_WHAT NEEDS TO BE DONE_.
Update the data below by putting "Screen size" wherever "Viewport" appears, and keep everything else the same.

START SUPPLIED RECORDS

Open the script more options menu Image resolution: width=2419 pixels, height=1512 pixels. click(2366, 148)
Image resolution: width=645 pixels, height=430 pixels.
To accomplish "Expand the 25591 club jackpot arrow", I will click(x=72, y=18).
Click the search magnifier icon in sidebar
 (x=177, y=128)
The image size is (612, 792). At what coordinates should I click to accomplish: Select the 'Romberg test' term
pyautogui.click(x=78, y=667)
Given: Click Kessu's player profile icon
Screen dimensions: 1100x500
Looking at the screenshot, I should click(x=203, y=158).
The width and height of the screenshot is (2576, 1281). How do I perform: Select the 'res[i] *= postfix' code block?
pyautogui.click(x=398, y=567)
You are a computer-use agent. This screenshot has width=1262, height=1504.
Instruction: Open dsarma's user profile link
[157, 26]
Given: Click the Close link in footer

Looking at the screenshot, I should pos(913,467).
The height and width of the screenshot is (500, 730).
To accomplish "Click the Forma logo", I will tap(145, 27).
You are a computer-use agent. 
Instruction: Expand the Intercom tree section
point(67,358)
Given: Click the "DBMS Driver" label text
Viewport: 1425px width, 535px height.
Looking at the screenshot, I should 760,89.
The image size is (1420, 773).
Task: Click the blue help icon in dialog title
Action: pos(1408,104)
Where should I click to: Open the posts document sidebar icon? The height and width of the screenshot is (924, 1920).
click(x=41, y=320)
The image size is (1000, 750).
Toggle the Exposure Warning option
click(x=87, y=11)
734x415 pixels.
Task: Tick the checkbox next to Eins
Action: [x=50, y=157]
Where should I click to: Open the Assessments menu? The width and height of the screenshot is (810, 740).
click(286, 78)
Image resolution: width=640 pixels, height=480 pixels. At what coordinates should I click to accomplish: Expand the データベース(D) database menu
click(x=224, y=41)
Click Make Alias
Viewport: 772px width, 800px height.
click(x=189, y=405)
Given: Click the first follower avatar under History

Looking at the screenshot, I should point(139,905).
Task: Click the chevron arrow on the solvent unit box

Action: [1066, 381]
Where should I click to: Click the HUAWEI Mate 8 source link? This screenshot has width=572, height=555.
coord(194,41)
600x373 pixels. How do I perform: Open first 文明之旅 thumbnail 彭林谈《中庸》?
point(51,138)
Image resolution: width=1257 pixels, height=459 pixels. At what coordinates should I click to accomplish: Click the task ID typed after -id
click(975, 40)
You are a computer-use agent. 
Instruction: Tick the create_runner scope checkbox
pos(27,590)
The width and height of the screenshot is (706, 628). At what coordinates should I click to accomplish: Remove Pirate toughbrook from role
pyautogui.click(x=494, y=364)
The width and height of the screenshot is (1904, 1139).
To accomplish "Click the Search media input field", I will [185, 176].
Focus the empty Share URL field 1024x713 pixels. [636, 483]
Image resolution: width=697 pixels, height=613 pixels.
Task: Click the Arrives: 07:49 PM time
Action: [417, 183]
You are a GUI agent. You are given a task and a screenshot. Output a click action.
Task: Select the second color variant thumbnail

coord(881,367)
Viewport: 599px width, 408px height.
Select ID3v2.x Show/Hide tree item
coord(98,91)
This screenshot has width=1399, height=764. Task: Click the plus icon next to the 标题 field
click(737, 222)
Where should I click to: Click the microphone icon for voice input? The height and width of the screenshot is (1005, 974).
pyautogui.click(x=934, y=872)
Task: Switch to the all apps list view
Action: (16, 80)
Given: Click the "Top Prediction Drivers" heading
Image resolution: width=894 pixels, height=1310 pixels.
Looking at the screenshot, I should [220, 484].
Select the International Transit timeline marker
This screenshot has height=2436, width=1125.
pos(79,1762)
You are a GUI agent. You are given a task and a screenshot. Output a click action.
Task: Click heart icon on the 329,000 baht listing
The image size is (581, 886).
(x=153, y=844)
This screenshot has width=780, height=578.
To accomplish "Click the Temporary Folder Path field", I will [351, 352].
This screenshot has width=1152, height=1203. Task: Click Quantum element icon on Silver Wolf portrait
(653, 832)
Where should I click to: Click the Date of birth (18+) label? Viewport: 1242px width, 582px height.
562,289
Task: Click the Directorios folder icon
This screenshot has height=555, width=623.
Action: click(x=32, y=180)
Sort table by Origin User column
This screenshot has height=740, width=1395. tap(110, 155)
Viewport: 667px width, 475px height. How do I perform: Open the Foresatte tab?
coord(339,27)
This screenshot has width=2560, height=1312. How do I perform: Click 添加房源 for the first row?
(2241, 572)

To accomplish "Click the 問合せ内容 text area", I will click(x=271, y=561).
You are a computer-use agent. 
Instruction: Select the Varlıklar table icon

END SUPPLIED RECORDS

_WRITTEN ANSWER_.
Open the script more options menu Image resolution: width=2419 pixels, height=1512 pixels. click(2366, 148)
Image resolution: width=645 pixels, height=430 pixels.
To accomplish "Expand the 25591 club jackpot arrow", I will click(x=72, y=18).
Click the search magnifier icon in sidebar
 (x=177, y=128)
The image size is (612, 792). At what coordinates should I click to accomplish: Select the 'Romberg test' term
pyautogui.click(x=78, y=667)
Given: Click Kessu's player profile icon
Screen dimensions: 1100x500
Looking at the screenshot, I should click(x=203, y=158).
The width and height of the screenshot is (2576, 1281). How do I perform: Select the 'res[i] *= postfix' code block?
pyautogui.click(x=398, y=567)
You are a computer-use agent. This screenshot has width=1262, height=1504.
Instruction: Open dsarma's user profile link
[157, 26]
Given: Click the Close link in footer

Looking at the screenshot, I should pos(913,467).
The height and width of the screenshot is (500, 730).
To accomplish "Click the Forma logo", I will tap(145, 27).
You are a computer-use agent. 
Instruction: Expand the Intercom tree section
point(67,358)
Given: Click the "DBMS Driver" label text
Screen size: 1425px width, 535px height.
Looking at the screenshot, I should 760,89.
The image size is (1420, 773).
Task: Click the blue help icon in dialog title
Action: pos(1408,104)
Where should I click to: Open the posts document sidebar icon? The height and width of the screenshot is (924, 1920).
click(x=41, y=320)
The image size is (1000, 750).
Toggle the Exposure Warning option
click(x=87, y=11)
734x415 pixels.
Task: Tick the checkbox next to Eins
Action: [x=50, y=157]
Where should I click to: Open the Assessments menu? The width and height of the screenshot is (810, 740).
click(286, 78)
Image resolution: width=640 pixels, height=480 pixels. At what coordinates should I click to accomplish: Expand the データベース(D) database menu
click(x=224, y=41)
Click Make Alias
Screen size: 772px width, 800px height.
click(x=189, y=405)
Given: Click the first follower avatar under History

Looking at the screenshot, I should point(139,905).
Task: Click the chevron arrow on the solvent unit box

Action: [1066, 381]
Where should I click to: Click the HUAWEI Mate 8 source link? This screenshot has width=572, height=555.
coord(194,41)
600x373 pixels. How do I perform: Open first 文明之旅 thumbnail 彭林谈《中庸》?
point(51,138)
Image resolution: width=1257 pixels, height=459 pixels. At what coordinates should I click to accomplish: Click the task ID typed after -id
click(975, 40)
You are a computer-use agent. 
Instruction: Tick the create_runner scope checkbox
pos(27,590)
The width and height of the screenshot is (706, 628). At what coordinates should I click to accomplish: Remove Pirate toughbrook from role
pyautogui.click(x=494, y=364)
The width and height of the screenshot is (1904, 1139).
To accomplish "Click the Search media input field", I will [185, 176].
Focus the empty Share URL field 1024x713 pixels. [636, 483]
Image resolution: width=697 pixels, height=613 pixels.
Task: Click the Arrives: 07:49 PM time
Action: [417, 183]
You are a GUI agent. You are given a task and a screenshot. Output a click action.
Task: Select the second color variant thumbnail

coord(881,367)
Screen size: 599px width, 408px height.
Select ID3v2.x Show/Hide tree item
coord(98,91)
This screenshot has width=1399, height=764. Task: Click the plus icon next to the 标题 field
click(737, 222)
Where should I click to: Click the microphone icon for voice input? The height and width of the screenshot is (1005, 974).
pyautogui.click(x=934, y=872)
Task: Switch to the all apps list view
Action: (16, 80)
Given: Click the "Top Prediction Drivers" heading
Image resolution: width=894 pixels, height=1310 pixels.
Looking at the screenshot, I should [220, 484].
Select the International Transit timeline marker
This screenshot has height=2436, width=1125.
pos(79,1762)
You are a GUI agent. You are given a task and a screenshot. Output a click action.
Task: Click heart icon on the 329,000 baht listing
The image size is (581, 886).
(x=153, y=844)
This screenshot has width=780, height=578.
To accomplish "Click the Temporary Folder Path field", I will [351, 352].
This screenshot has width=1152, height=1203. Task: Click Quantum element icon on Silver Wolf portrait
(653, 832)
Where should I click to: Click the Date of birth (18+) label? Screen size: 1242px width, 582px height.
562,289
Task: Click the Directorios folder icon
This screenshot has height=555, width=623.
Action: click(x=32, y=180)
Sort table by Origin User column
This screenshot has height=740, width=1395. tap(110, 155)
Screen size: 667px width, 475px height. How do I perform: Open the Foresatte tab?
coord(339,27)
This screenshot has width=2560, height=1312. How do I perform: Click 添加房源 for the first row?
(2241, 572)

To accomplish "Click the 問合せ内容 text area", I will click(x=271, y=561).
You are a computer-use agent. 
Instruction: Select the Varlıklar table icon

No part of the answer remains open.